As we puttered towards a group, Chuck told us what to look for. We could see a group of about seven or eight whales moving slowly, backs showing, spurting as they breathed out. Then one at a time, they dived. “You can tell each individual, as their flukes are unique”, he told us. “Every single marking is different – some are white, some have white markings in various shapes and sizes and some look black.”
We waited for a circle of bubbles to appear on the surface. The whales swim in a shrinking circle, blowing bubbles beneath a school of fish. Excitedly, we watched as the surface broke with eight open gaping whale mouths gulping thousands of fish simultaneously. They fell to their sides and did four or five shallow movements before diving again. There were many groups in the bay and we scrutinized them, fascinated for hours.
“Whales get to know boat noises and decide who they like and who they don’t like”, Chuck continued. “They like this boat.” He had, over many years, taken out scientists from Hawaii who studied the whales’ movements.
Why am I telling you all this? Because I love how the whales work together to communicate as a team to bubble net fish. They have a common goal to feed themselves so communicate and cooperate effectively in order to achieve their objective.
To build and maintain resilience, you need to communicate effectively with others. One of the most important skills is listening. Really listening. Active listening.
Why is listening important?
When I’ve facilitated sessions in active listening, I am no longer surprised by how hard people find it. To stop thinking about what you want to say. To be able to paraphrase or repeat back what the other person has said. To not butt in with a story of your own, especially a better or worse one to show off or ‘one-up’ the other person. Sitting in silence for five to ten minutes, listening to another person can be agony for some people.
However, if you practice and learn the skill, you will not only learn something from another person, you will be giving them a great gift of being heard.
How many times, when you’ve had a problem, once you talk it out, the answer comes to you, or it doesn’t seem so bad? Now men, I know it can be really hard for you not to say anything. I know you want to solve my problems for me and show me how clever you are – but do try to resist.

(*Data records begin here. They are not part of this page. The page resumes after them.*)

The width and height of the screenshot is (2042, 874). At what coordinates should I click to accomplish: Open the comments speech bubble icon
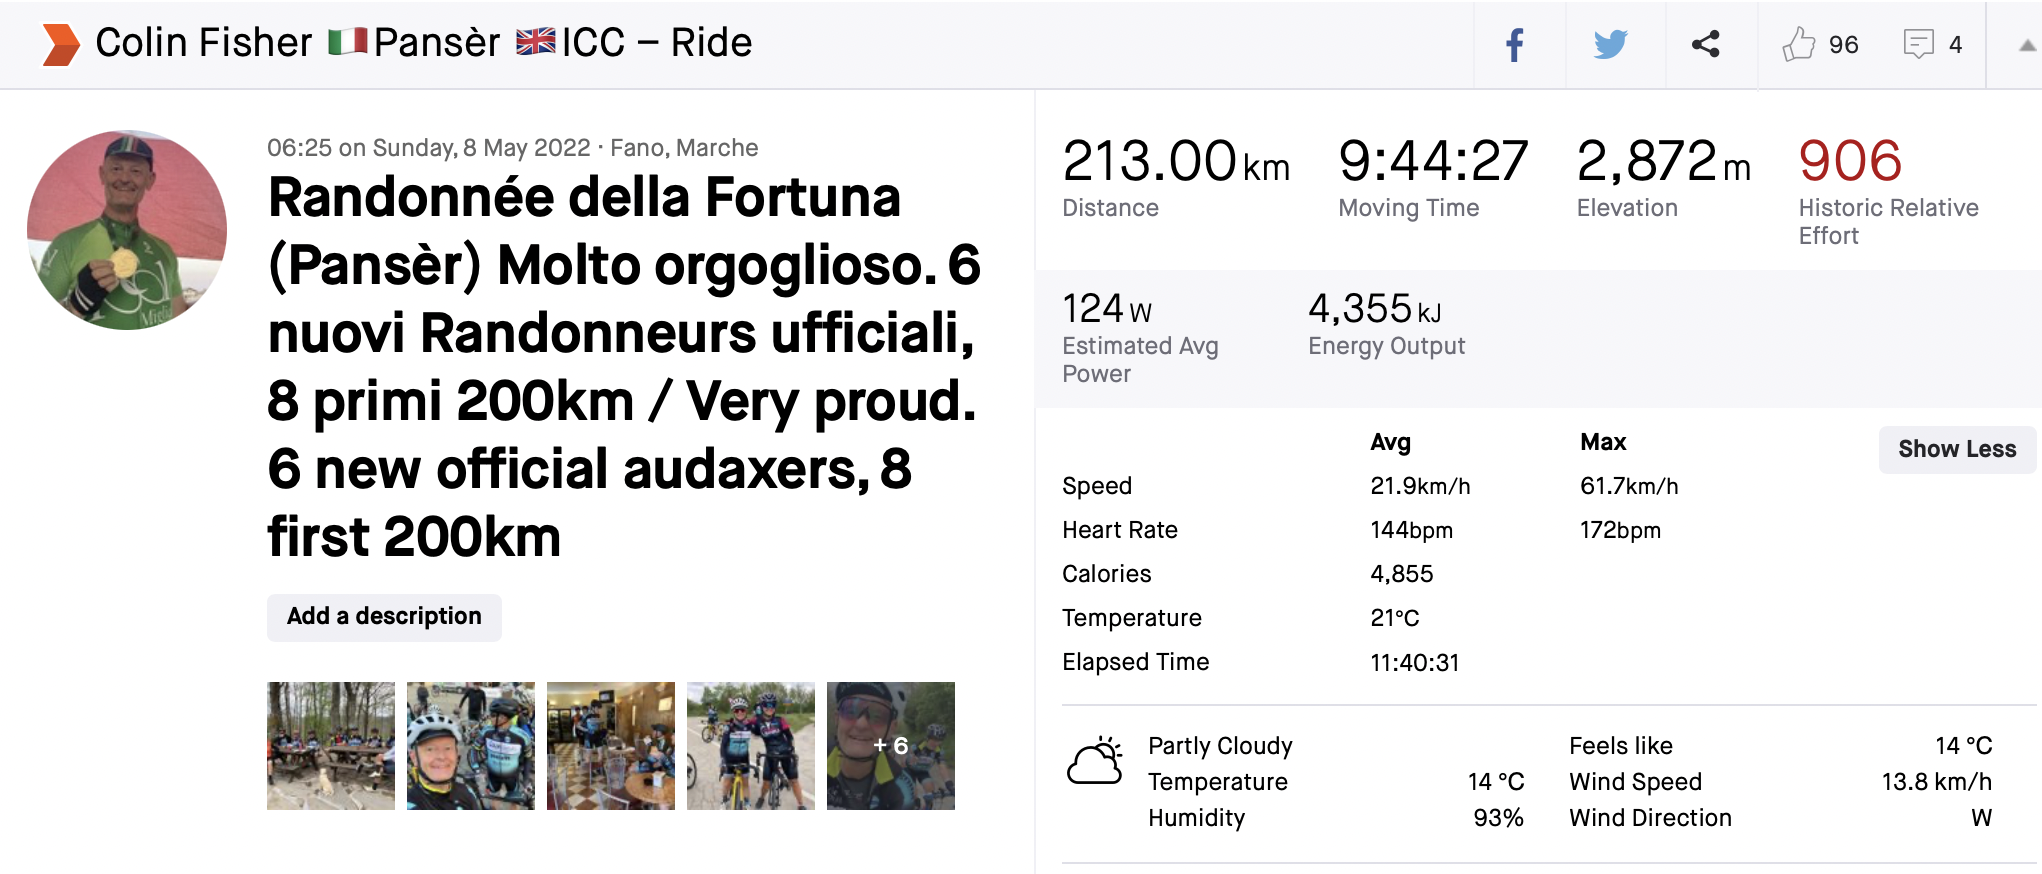[x=1918, y=45]
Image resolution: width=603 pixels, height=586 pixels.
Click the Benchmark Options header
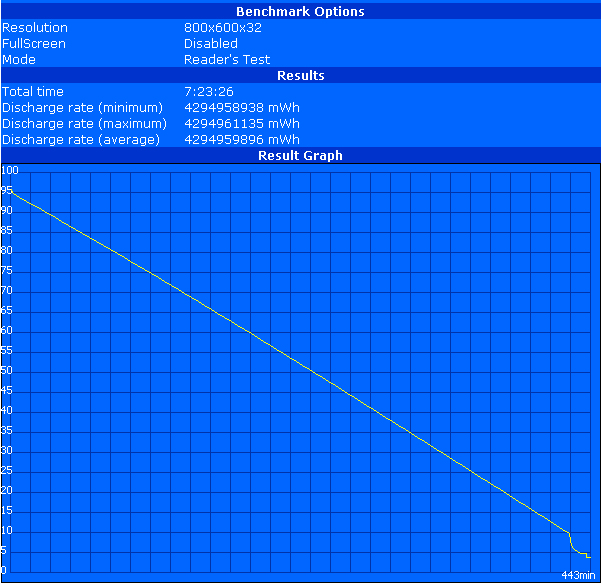pos(300,12)

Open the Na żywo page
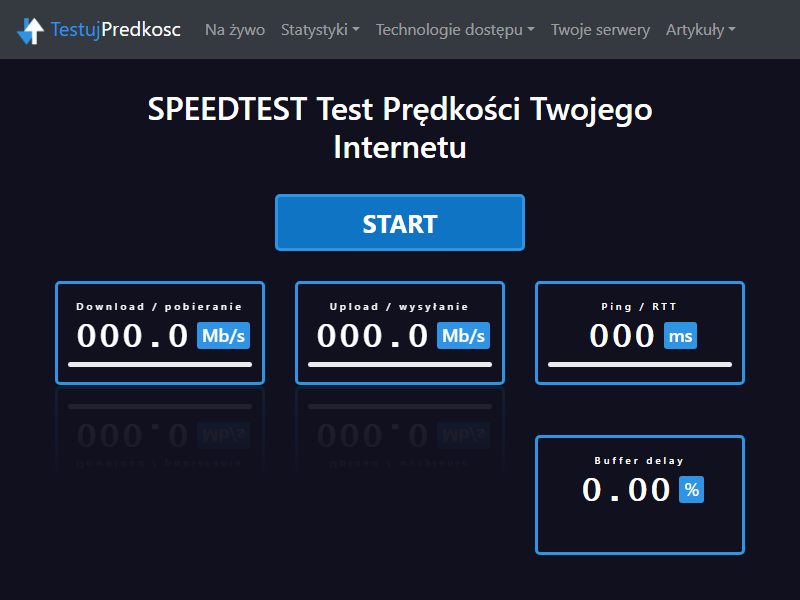tap(235, 30)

Stephen Covey’s fifth habit of Highly Effective People, is ‘Seek First to Understand, then to Be Understood’.[i] As he says, “Communication is the most important skill in life.” And few people have had training in listening. Many people selectively listen, hearing only parts of the conversation. Other times, we are so busy thinking we know their story that we interrupt, missing the real gems.
I was in a seminar recently and spent nearly a whole day listening to a man who was very intelligent and good at working with large businesses to grow them, however I was struggling to see how his material was relevant to me. When I asked questions, he gave such answers that I almost felt stupid and simple-minded. When I reflected on this day, I realised that he had not understood his audience in order to give them maximum value.
In How to Win Friends and Influence People[ii], first published in 1953, Dale Carnegie’s fourth way to make people like you is to be a good listener and encourage others to talk about themselves. He gives a number of examples where business customers have been saved, and dinner parties have been successful, all because someone listened and asked interesting questions.
Sometimes we just need to be heard.
I love this poem.
When I ask you to listen to me
And you start giving advice
You have not done what I asked.
When I ask you to listen to me
And you begin to tell me why I shouldn’t feel that way,
You are trampling on my feelings.
When I ask you to listen to me
And you feel you have to do something to solve my problems,
You have failed me, strange as that may seem.
Listen! All I ask is that you listen.
Not talk or do – just hear me.
Advice is cheap: fifty cents will get you both Dorothy Dix and
Dr Spock in the same newspaper.
And I can DO for myself; I’m not helpless.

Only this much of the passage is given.